> **DIRECTIONS FOR THIS TASK**:
For the records below, copy exactly the span that begins at the line containing "This screenshot has width=2100, height=1180." and stops after the line containing "Viewport: 1172px width, 443px", minus any pictures.

> **MATERIAL PROVIDED**:
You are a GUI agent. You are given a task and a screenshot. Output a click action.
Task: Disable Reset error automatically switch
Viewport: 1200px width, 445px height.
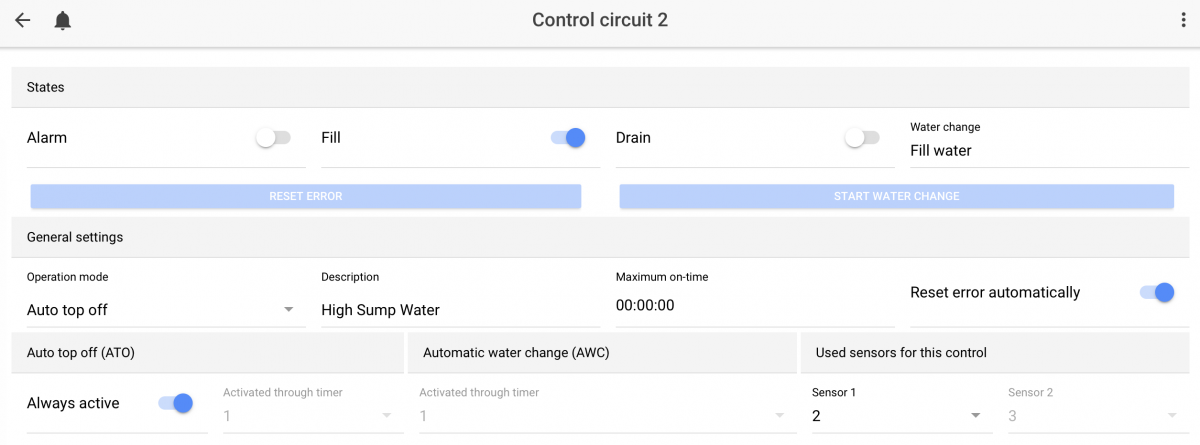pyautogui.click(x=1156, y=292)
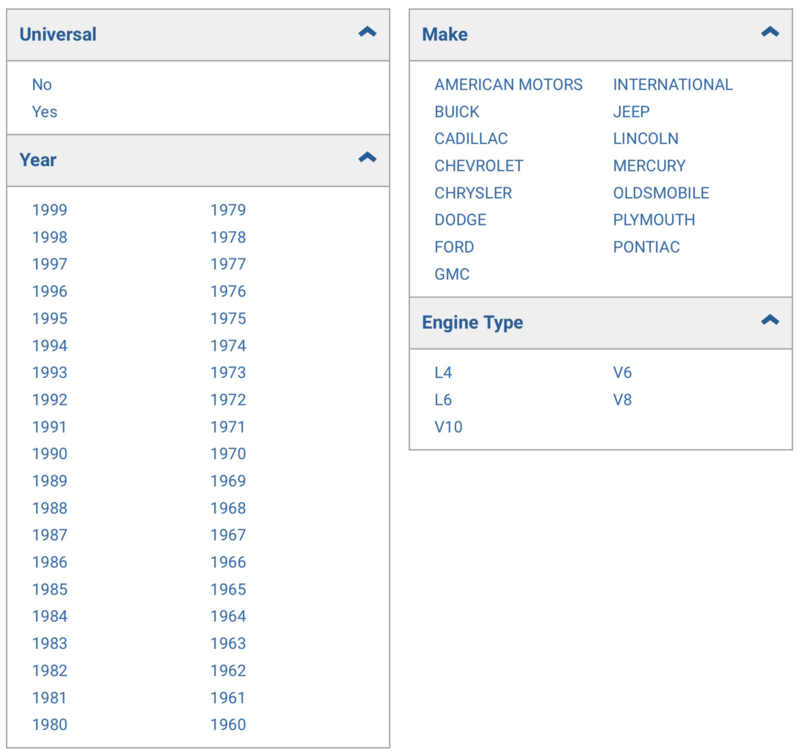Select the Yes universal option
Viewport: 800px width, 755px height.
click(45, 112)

---

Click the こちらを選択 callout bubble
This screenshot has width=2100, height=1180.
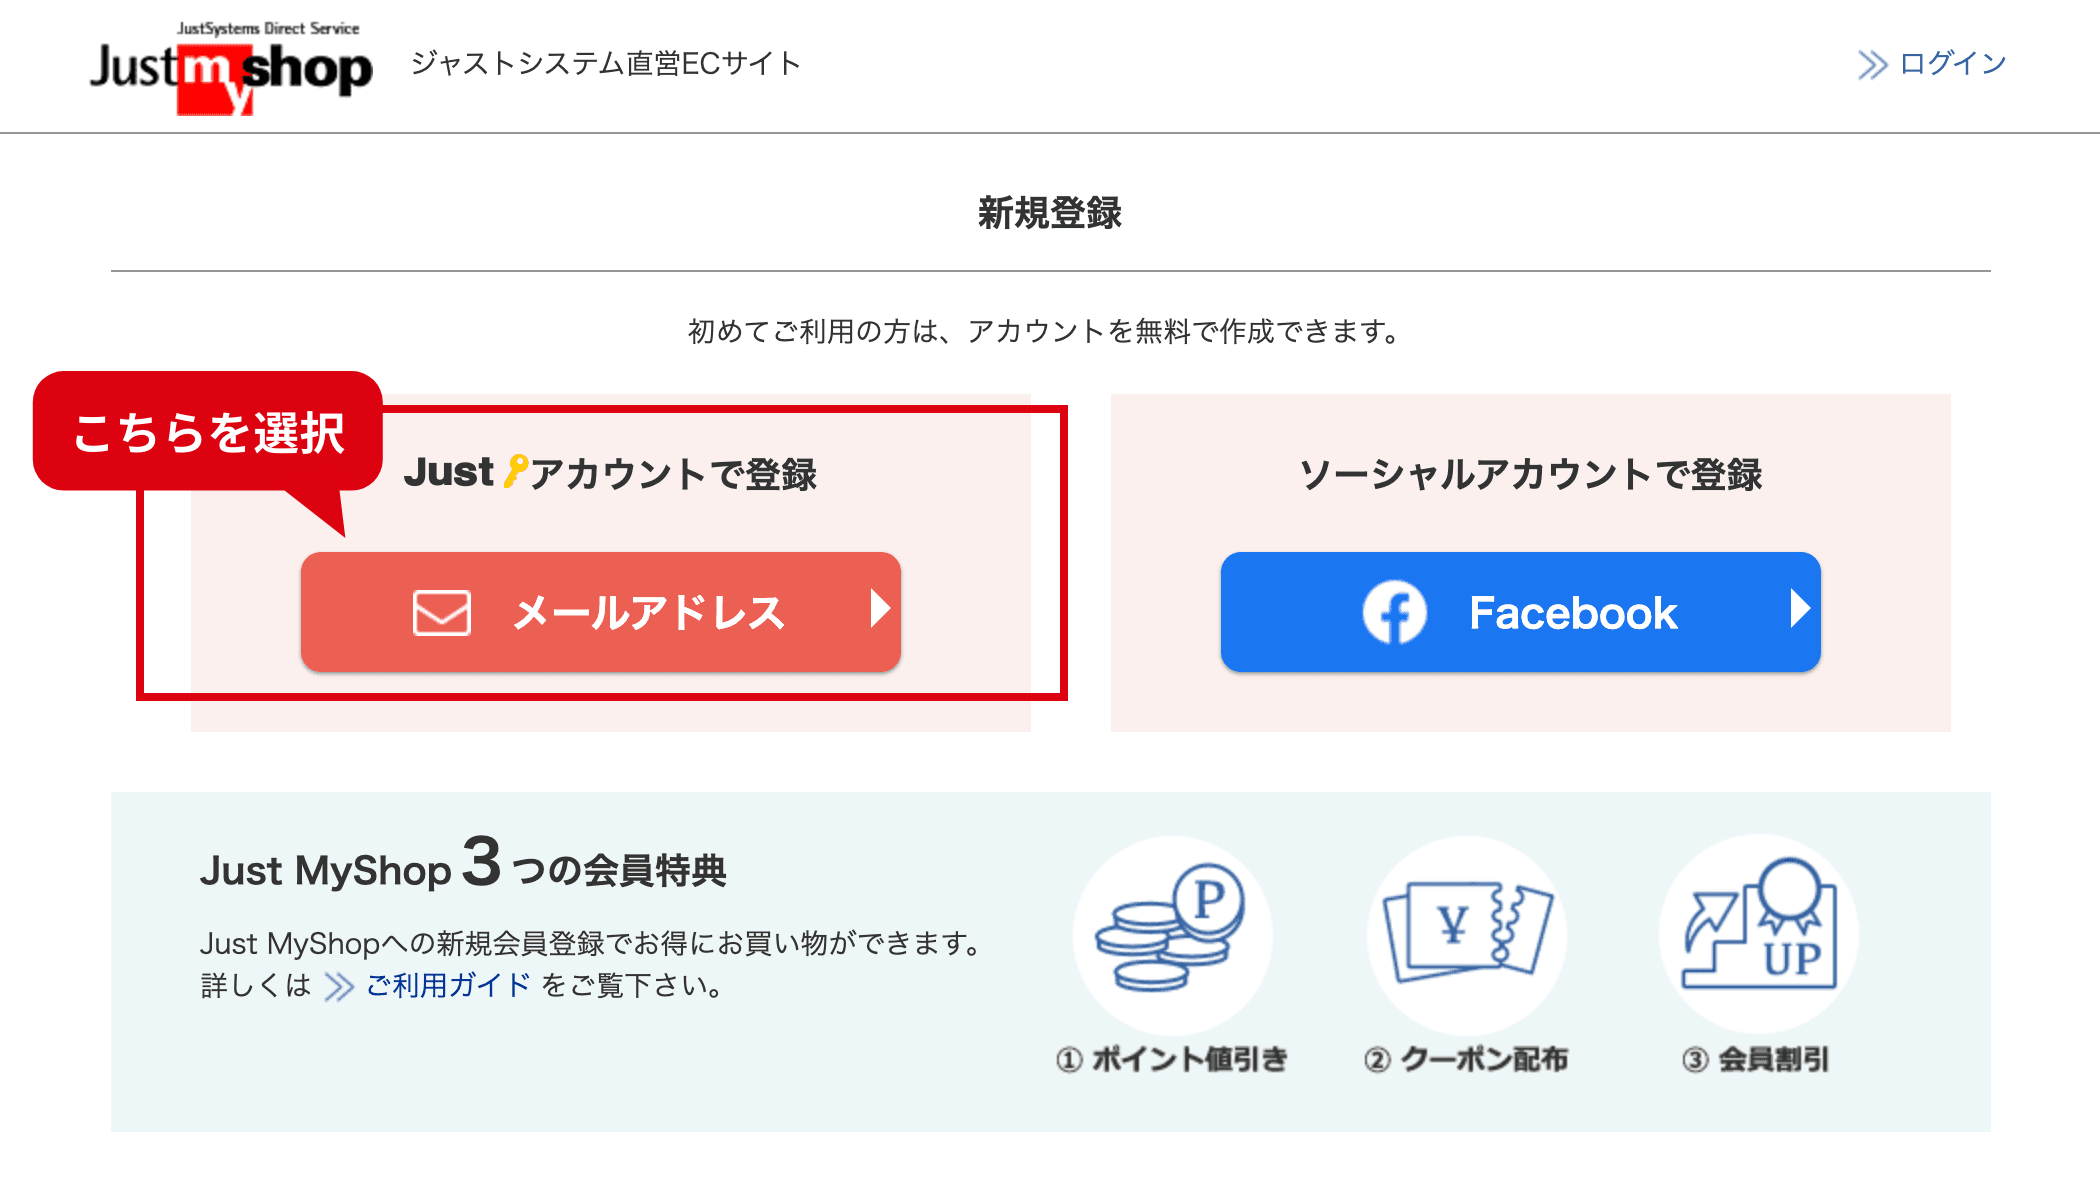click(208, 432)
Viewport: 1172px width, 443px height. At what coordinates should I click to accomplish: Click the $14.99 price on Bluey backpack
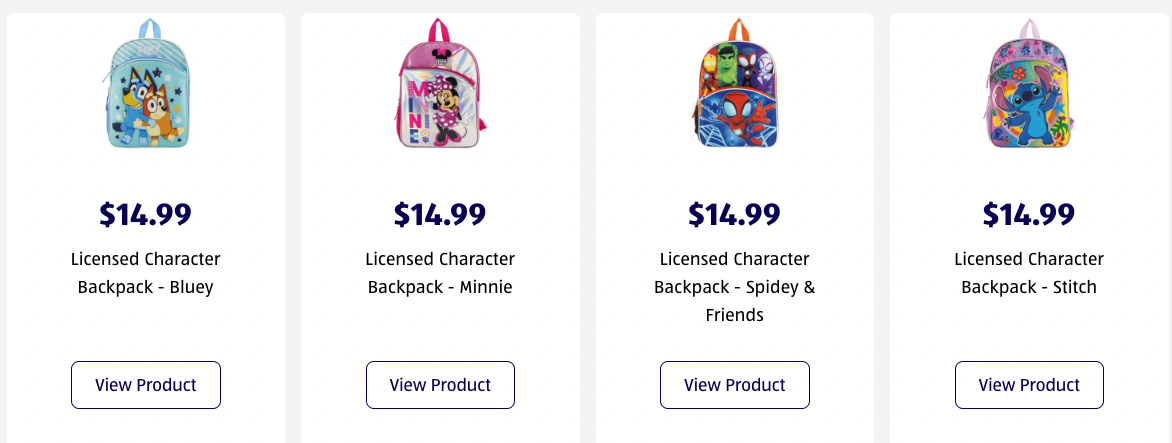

> **EXERCISE RESPONSE**:
This screenshot has width=2100, height=1180.
click(208, 432)
Viewport: 1172px width, 443px height. At what coordinates should I click to accomplish: Click the $14.99 price on Bluey backpack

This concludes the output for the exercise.